Jabuticaba e pequi aumentam a estabilidade de probióticos
Tecnologia amplia a resistência de microorganismos em produtos vegetais e à base de frutas

Os probióticos são “bactérias do bem”, micro-organismos vivos adicionados a alguns alimentos, que trazem benefícios à saúde, equilibrando a flora intestinal, fortalecendo a imunidade e auxiliando na digestão. Incorporá-los a alimentos que não sejam à base de leite ainda é um desafio para a indústria, pois esses microorganismos são sensíveis a variações de acidez, temperatura e teor de açúcar.
Para contribuir com a solução deste problema, pesquisadores da Faculdade de Engenharia de Alimentos – FEA-Unicamp, desenvolveram microesferas que encapsulam probióticos, criando uma camada de proteção que torna possível seu uso em produtos com base vegetal e de frutas. Essas microesferas funcionam como veículos que mantêm os microorganismos vivos por mais tempo, mesmo sob condições mais desfavoráveis.
“Na primeira versão, desenvolvemos cápsulas com alginato de cálcio – um polímero natural extraído de algas – e casca de jabuticaba em pó.

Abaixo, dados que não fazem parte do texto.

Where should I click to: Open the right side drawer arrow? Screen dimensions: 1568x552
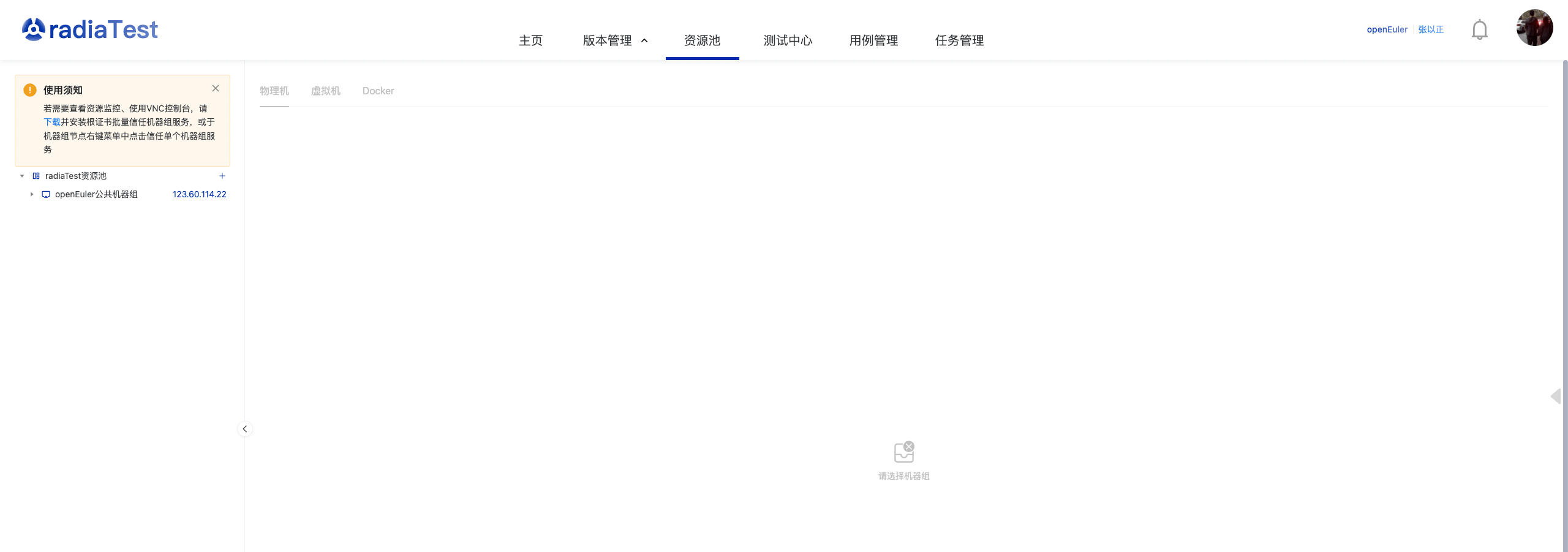pos(1555,396)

O uso dessa fruta, além de conferir cor natural, aumentou a estabilidade dos probióticos, permitindo que sobrevivessem em alimentos mais ácidos, como uma geleia”, explica o professor Juliano Lemos Bicas, docente da FEA-Unicamp e um dos inventores da tecnologia.
O novo processo aprimora essa técnica ao combinar diferentes métodos de encapsulação e incorporar o óleo de pequi à matriz composta por alginato de cálcio e casca de jabuticaba. Essa combinação formou camadas adicionais de proteção, criando emulsões duplas capazes de preservar os probióticos.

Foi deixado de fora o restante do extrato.